Level	Type	Size	Speed	Location
Registers	CPU Registers	~KB	1-2 cycles	On-chip (CPU)
L1 Cache	SRAM	32–64 KB/core	2–4 cycles	On-chip (CPU)
L2 Cache	SRAM	256 KB–1 MB/core	10–20 cycles	On-chip (CPU)
L3 Cache	SRAM	10–100 MB/CPU	20–60 cycles	On-chip (CPU)
Main Memory	DRAM (DDR4/DDR5)	128 GB–4 TB/node	20–100 ns	Off-chip
GPU Memory	HBM/GDDR6	16–80 GB/GPU	1–2 TB/s	(HBM)
Non-Volatile Memory	Intel Optane/NVDIMM	100s GB–TB	~DRAM speed	Off-chip
Local Storage	NVMe SSD/HDD	TBs–PBs	μs–ms	Node-local
Shared Storage	Lustre/BeeGFS	PBs–EBs	Slower than local	Network-attached
Tape Storage	Tape Drives	PBs–EBs	Seconds–minutes	Offline

The main memory (also known as RAM - Random Access Memory) in an HPC cluster system or supercomputer is a critical component that directly impacts the performance of computational workloads. It serves as the primary workspace for data that the CPU and accelerators (e.g., GPUs) actively use during computation. The main memory is distributed and visible to only local CPUs and/or GPU (i.e. physical computer or compute node).

Storage is a large number of dedicated servers (computers) consisting of a high volume and high read and write speeds. The storage systems are distributed and visible to many (all) compute and login nodes. The storage has the following characteristics:

Scalability: highly scalable to accomodate growing data volumes generated and processed by HPC applications.
Performance: ensure that the data can be accessed, read and written at high speeds to keep pace with the computational requirements, support high-performance protocols, such as Parallel File Systems (parallel NFS), parallel IO
Parallelism: support parallel access to data across multiple nodes simultaneously, leverage parallel file systems and distributed storage architectures to maximize throughput and minimize contention.
Reliability and Availability: Secure uninterupted access to data and preventing data loss or corruption, incorporated features such as redundancy, data replication, snapshotting, etc.
Security: Dealing with sensitive or proprietary information, robust security features such as access control, encryption, authentication.

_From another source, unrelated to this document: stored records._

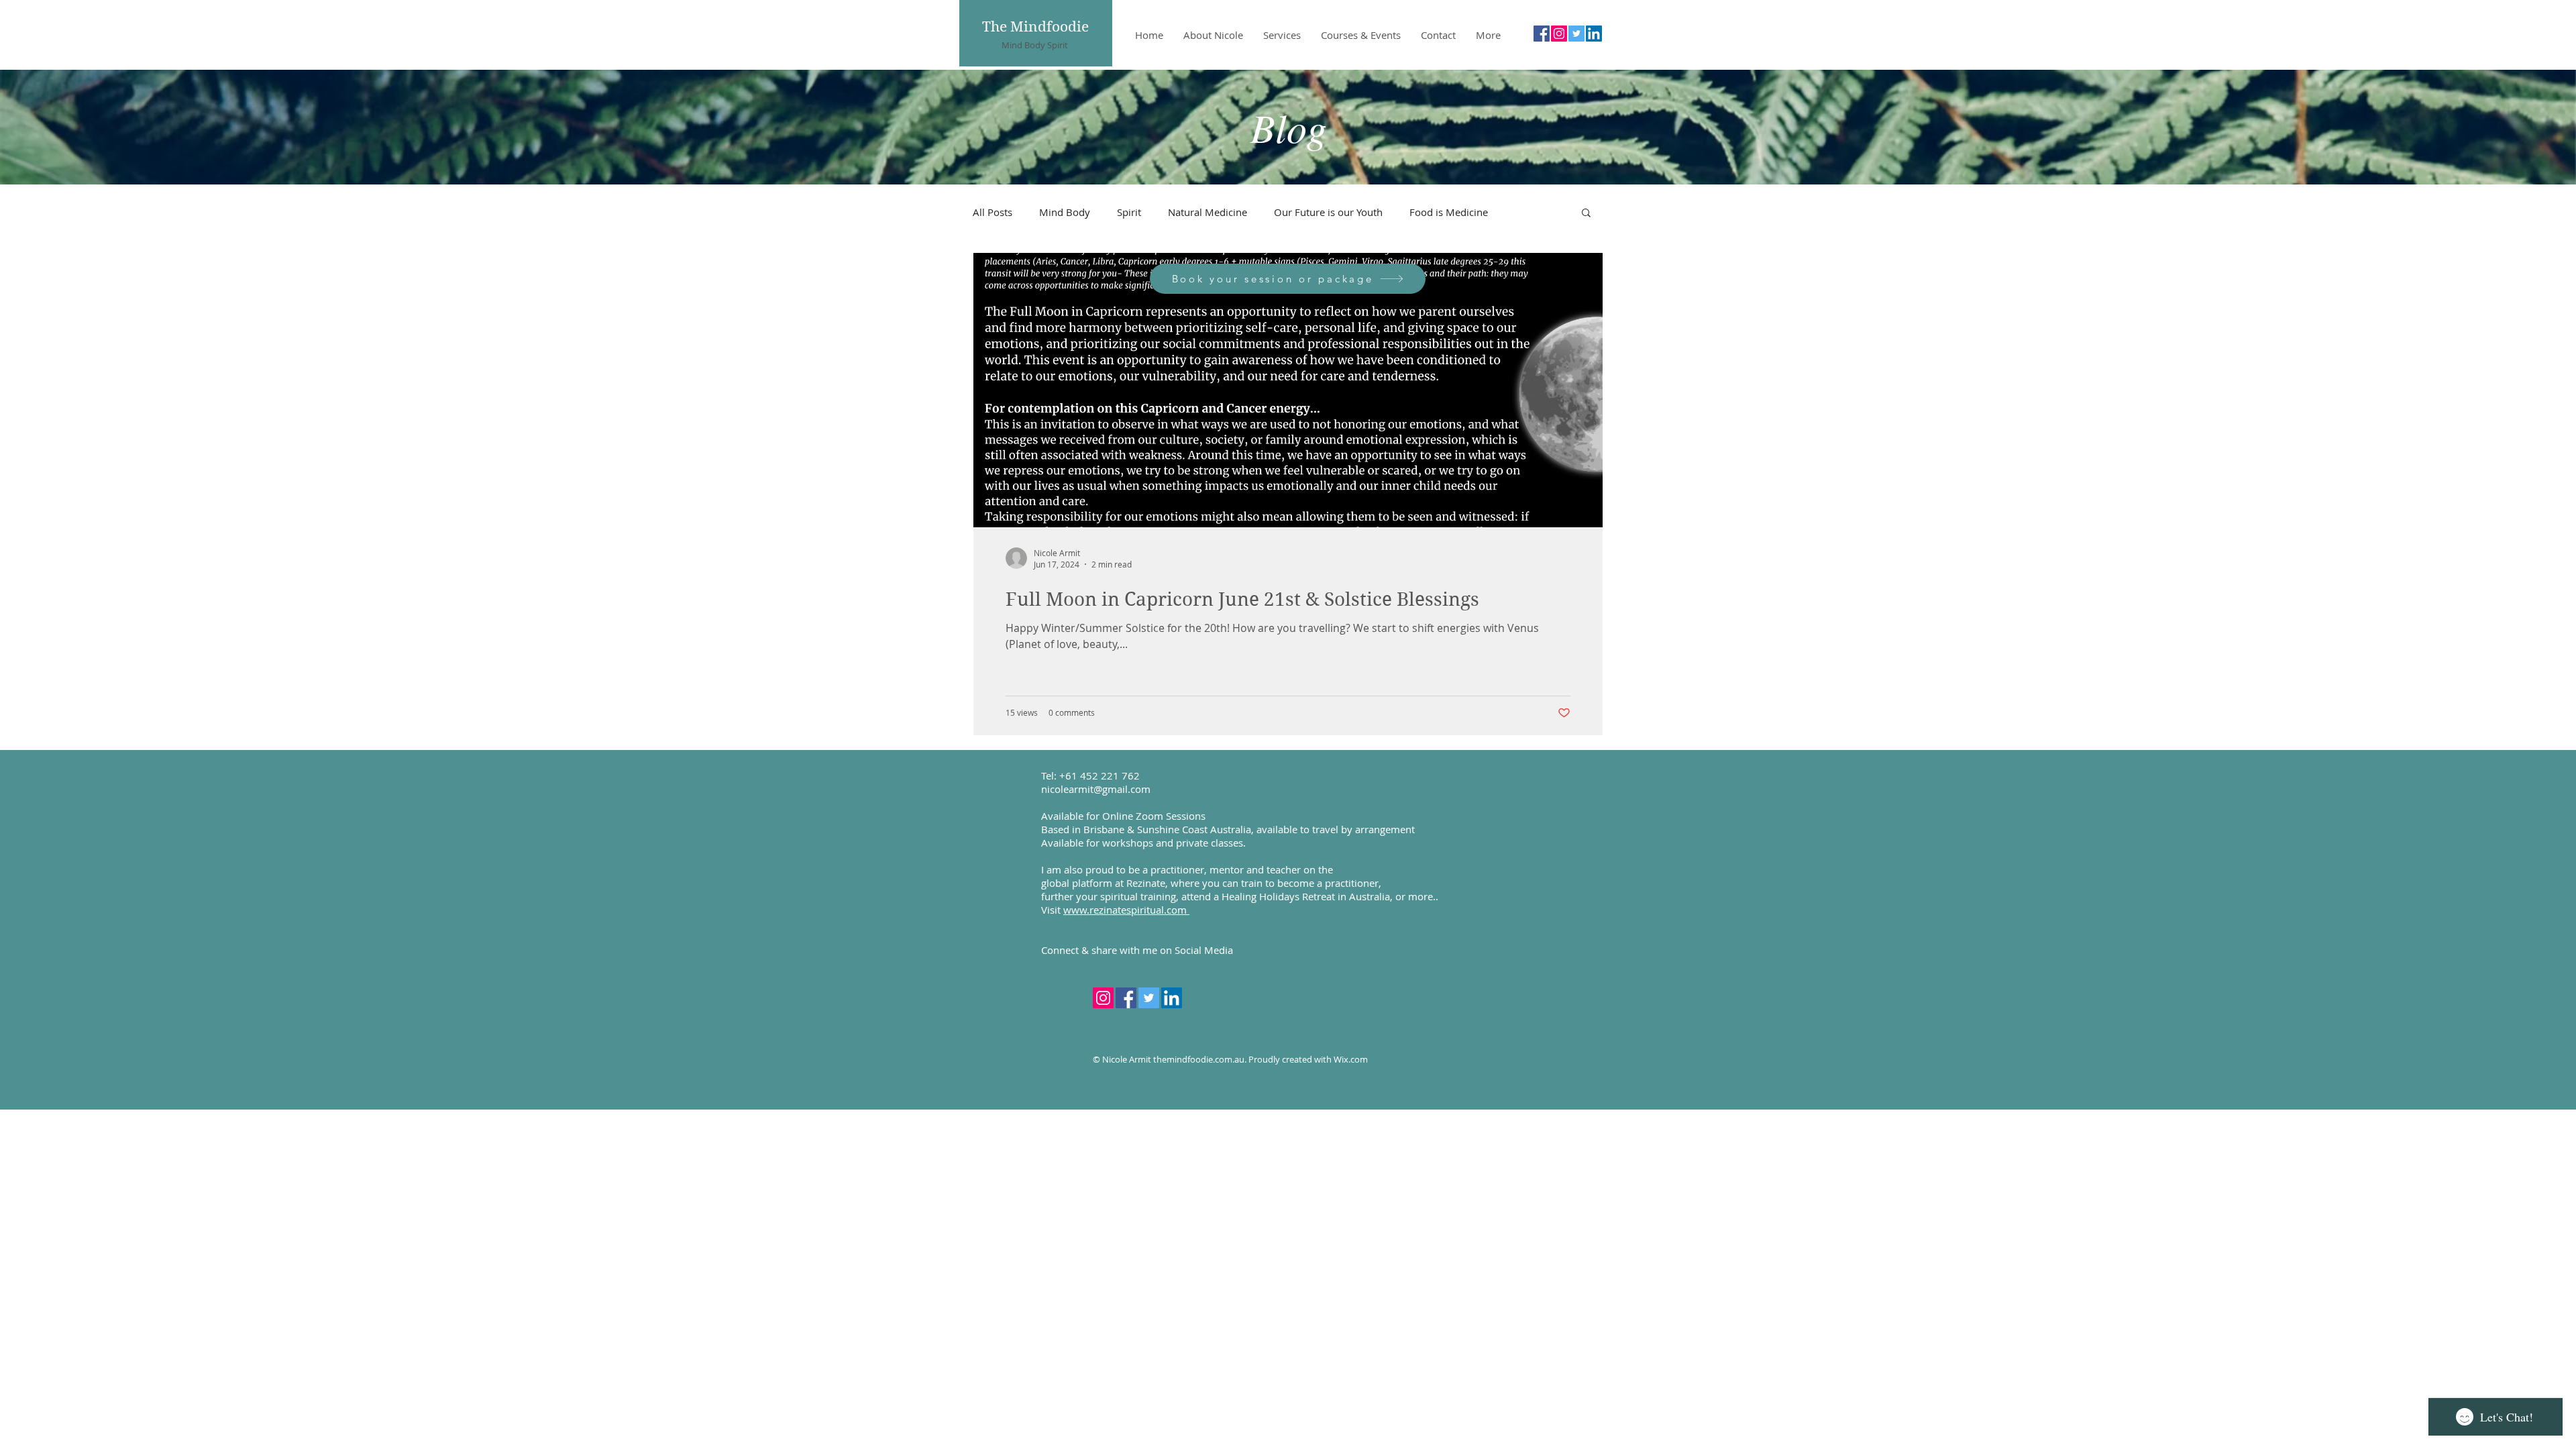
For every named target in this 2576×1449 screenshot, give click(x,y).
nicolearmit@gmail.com (1095, 789)
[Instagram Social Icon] (1559, 33)
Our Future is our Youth (1328, 212)
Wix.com (1351, 1059)
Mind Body (1064, 212)
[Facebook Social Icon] (1542, 33)
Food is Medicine (1448, 212)
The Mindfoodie (1035, 27)
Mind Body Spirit (1035, 45)
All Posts (992, 212)
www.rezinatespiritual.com (1126, 909)
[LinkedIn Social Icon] (1594, 33)
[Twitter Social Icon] (1576, 33)
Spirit (1129, 212)
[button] (1586, 214)
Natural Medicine (1207, 212)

Distributed file systems used nowadays in HPC: Lustre, GPFS, Ceph, BeeGFS.

Network

The major bottleneck in large scale and data-intensive applications is not computation but the data movement*! The modern processors can process data at much larger speeds then the data can be transferred (accessed or read) via the network. Therefor, the avaiability of fast interconnections is of paramount performance for HPC applications.

HPC network

The interconnection inside HPC cluster has to have high bandwidth and ultra low latency!

../../_images/latency-bandwidth.jpeg — Figure taken from [https://www.dnsstuff.com/latency-throughput-bandwidth] (https://www.dnsstuff.com/latency-throughput-bandwidth)

Today, several types of interconnection are predominately used in the HPC systems and these are Infiniband and Ethernet, however, recently interconnect types have emerged such as Slingshot, Omni-Path and Tofu.